Boston Celtics Make Right Call, Award Doc Rivers With New Contract

Boston Celtics Make Right Call, Award Doc Rivers With New Contract

Boston Celtics coach Doc Rivers had delivered the dreaded “I am heavily leaning toward returning” speech following his team’s exit from the playoffs on Wednesday night.

Published May 13, 2011

Boston Celtics coach Doc Rivers had delivered the dreaded “I am heavily leaning toward returning” speech following his team’s exit from the playoffs on Wednesday night.

 

We all know what that can mean. Rivers was so out of there.

 

But Rivers is fully on board after agreeing to accept a new five-year contract that will pay him $6 million per season to continue coaching the Celtics and their Big Three. He will also be coaching in Boston after the current run is over.

 

This was definitely the right decision, even for a franchise with its aging stars sitting at home with fading hopes of making another run next season.

 

“I think Doc is the best coach in the league.

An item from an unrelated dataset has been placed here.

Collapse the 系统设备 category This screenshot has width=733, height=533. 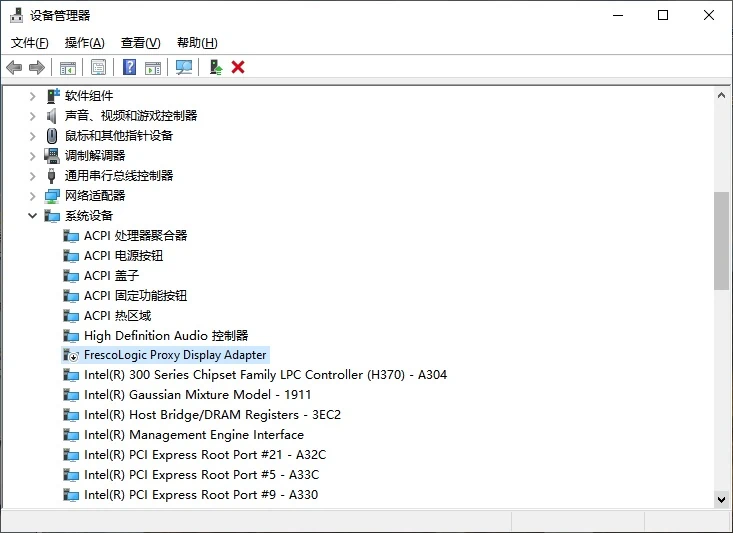point(32,216)
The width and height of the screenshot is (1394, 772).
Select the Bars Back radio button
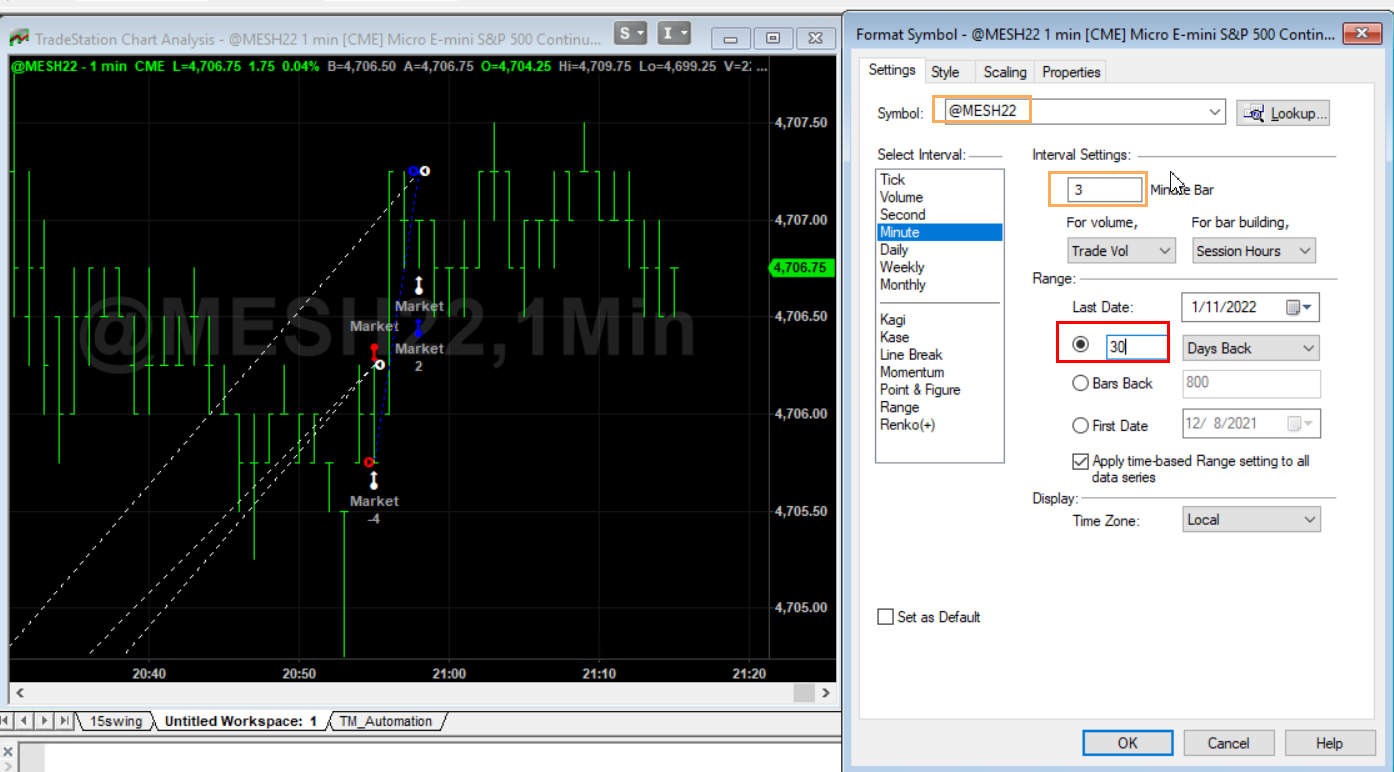(x=1080, y=383)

So it’s great for us,” general manager Danny Ainge said Friday in his wrap-up news conference at the team’s practice facility. “Doc wants to be here. It’s not all because he thinks that over the next five years we will have the best team in the NBA.

 

“He’s part of this franchise. He wants to do what it takes for us to be successful.”

 

Part of that was obviously committing quickly. After last season, Rivers waited into the summer before announcing he would come back after the Celtics made it all the way to the NBA Finals. The focus now can be on the NBA draft and free agency to which players might best fit with Kevin Garnett, Paul Pierce and Ray Allen to return the Celtics back to the top of the Eastern Conference.

 

Ainge and Rivers apparently had been discussing the extension throughout the playoffs. It was just a matter of what Rivers wanted to do.

 

"Doc has always known that we've wanted him and that offer was on the table," Ainge said to ESPN.com. "I would say that, early in the playoffs, as the playoffs first started, we started that conversation again. He understood it was important for me to know what he wanted to do, because [the offseason] is a long process and there's a lot of things going on in the summer. He spent some time with his family and made his decision a little earlier this time."